Dale Jamieson and the Ethics of Climate Change

Posted by on Apr 13, 2012
Dale Jamieson and the Ethics of Climate Change

Dale Jamieson, a Director of Environmental Studies and Professor of Environmental Studies and Philosophy at New York University, visited Rice University in January to discuss energy from a philosophical and ethical standpoint.  His lecture emphasized the ethics of climate change, introducing the idea of the “collective action problem”.  The “collective action problem” states that climate change, as a huge, complex occurrence, needs community agreement and an active involvement by every member in order to slow down its progression.  Jamieson argued that our current value system breaks down when faced with a broad problem like climate change, a value system which evolved in low-population density and low-technology societies around the rise of capitalism and modern science.  At that point in time land and other resources seemed unlimited.

Jamieson argued that the conception of responsibility in our value system is especially ill-equipped to deal with the problem of climate change, as it assumes that there is one thing that causes harm.  If a bike is stolen, the person from whom the bike was stolen has suffered harm, and the robber is clearly responsible.  However, this conception of responsibility cannot apply to climate change, as climate change doesn’t have one cause, and is not situated in any one place and time.  People as a whole contribute to the problem over many years, with small actions that build up due to the millions engaging in them.  Jamieson also talked about the two cultures problem, in which two epistemologies, evidence-based vs. belief confirmation, exacerbates the problem of general scientific ignorance. He also mentioned that people often do not realize that the uncertainty in climate science is not uncertainty that it is occurring, but an uncertainty about predictions.

Another element in our value system is the concept of economic efficiency, a value which Jamieson perceived as also breaking down once it is applied to climate change.  Capitalist society as a whole values economic efficiency because it traditionally means well-functioning, self-sustaining and profitable economic systems, which in turn means a better standard of living.  However, Jamieson argues that crowning economic efficiency as the most important and forefront value is short-sighted when viewed in the terms of climate change.  It is important to consider that there are different assumptions about what the risks are when viewed from the standpoint of economic value, as opposed to the standpoint of environmental or ethical values.  When the latter values are considered, problems such as the conservation of biodiversity, the preservation of natural resources for future generations, and the distribution of natural resources across international borders comes into play.

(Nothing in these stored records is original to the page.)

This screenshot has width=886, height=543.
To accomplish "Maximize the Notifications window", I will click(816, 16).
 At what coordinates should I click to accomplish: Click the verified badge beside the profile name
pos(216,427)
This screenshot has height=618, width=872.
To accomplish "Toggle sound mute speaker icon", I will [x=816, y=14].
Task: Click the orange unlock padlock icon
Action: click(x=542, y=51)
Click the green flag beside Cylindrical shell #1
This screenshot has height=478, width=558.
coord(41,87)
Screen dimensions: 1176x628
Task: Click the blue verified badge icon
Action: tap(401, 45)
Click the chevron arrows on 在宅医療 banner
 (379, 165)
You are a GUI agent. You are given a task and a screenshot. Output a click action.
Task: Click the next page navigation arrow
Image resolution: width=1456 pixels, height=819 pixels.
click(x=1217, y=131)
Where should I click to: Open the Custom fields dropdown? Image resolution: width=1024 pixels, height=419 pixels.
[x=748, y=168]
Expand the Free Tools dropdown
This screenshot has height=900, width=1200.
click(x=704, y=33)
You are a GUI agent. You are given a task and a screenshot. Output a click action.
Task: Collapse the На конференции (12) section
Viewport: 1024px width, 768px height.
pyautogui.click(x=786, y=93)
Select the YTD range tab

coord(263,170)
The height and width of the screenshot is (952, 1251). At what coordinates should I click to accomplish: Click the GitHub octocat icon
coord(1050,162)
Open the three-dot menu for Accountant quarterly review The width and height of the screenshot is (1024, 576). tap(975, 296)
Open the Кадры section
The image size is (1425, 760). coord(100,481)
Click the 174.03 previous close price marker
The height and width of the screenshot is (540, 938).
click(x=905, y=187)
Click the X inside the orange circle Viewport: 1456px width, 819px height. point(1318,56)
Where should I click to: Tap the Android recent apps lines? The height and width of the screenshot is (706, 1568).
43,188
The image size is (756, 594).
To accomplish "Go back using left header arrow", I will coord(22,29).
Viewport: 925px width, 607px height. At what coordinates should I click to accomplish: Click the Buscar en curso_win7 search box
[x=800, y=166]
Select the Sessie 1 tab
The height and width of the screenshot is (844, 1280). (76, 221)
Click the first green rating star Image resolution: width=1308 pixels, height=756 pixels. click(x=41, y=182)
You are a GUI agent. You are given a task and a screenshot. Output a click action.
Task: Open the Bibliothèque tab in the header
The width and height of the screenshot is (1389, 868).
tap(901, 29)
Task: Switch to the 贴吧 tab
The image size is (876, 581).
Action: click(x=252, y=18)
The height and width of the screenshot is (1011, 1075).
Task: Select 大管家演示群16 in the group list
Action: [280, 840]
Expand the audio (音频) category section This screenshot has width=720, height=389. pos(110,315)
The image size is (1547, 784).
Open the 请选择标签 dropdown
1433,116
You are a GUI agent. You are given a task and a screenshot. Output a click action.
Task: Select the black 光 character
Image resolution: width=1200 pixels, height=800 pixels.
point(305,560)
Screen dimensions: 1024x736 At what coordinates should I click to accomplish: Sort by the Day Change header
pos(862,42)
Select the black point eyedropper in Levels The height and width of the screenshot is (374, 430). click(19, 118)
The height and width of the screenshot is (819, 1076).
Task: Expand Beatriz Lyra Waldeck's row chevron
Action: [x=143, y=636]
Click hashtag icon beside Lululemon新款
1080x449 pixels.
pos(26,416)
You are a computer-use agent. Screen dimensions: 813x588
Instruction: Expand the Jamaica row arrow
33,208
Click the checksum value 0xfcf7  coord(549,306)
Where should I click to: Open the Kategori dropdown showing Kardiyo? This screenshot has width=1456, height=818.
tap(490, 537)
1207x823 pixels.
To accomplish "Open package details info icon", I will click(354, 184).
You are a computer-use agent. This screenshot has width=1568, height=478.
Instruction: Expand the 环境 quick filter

The difficulty in recognizing all these aspects perhaps explains what Jamieson called the failure of “The Dream”, the period of 1992-2009, the beginning of which heralded the birth of the Earth Summit, a United Nations conference held in Rio de Janeiro which addressed climate change and conservation issues.  In the beginning of this time period of the early nineties, with the fall of the Berlin Wall and end of the Cold War, capitalism seemed to have defeated communism.  A global bargain addressing international concerns was thought to be possible.  “Our Common Future”, a report released from the World Commission on Environment and Development embodied this new sense of possibility, along with its concluding “Call to Action”.  However, perhaps due to the aforementioned cognitive complexity of climate change, as well as the cultural and institutional problems which made it difficult to frame the problem in a meaningful global context, “The Dream” did not prove to be as fruitful as hoped.  The cultural and institutional problems included the fact that the United Nations itself is a weak international institution.  A strain of denialism when the realization that slowing down climate change necessitates radical changes in lifestyle and large economic consequences likely contributed to obstructing meaningful action as well.

As an alternative to the current value systems that obstruct meaningful action to slow down climate change, Jamieson introduced the Buddhist ideas of universal compassion, which stresses the inter-dependency between ourselves and others.  Instead of othering those who live across borders or adhering to localist, regionalist and nationalist values, it would benefit ourselves to change the scale of our community, which in turn would fundamentally change the value claims that we can make.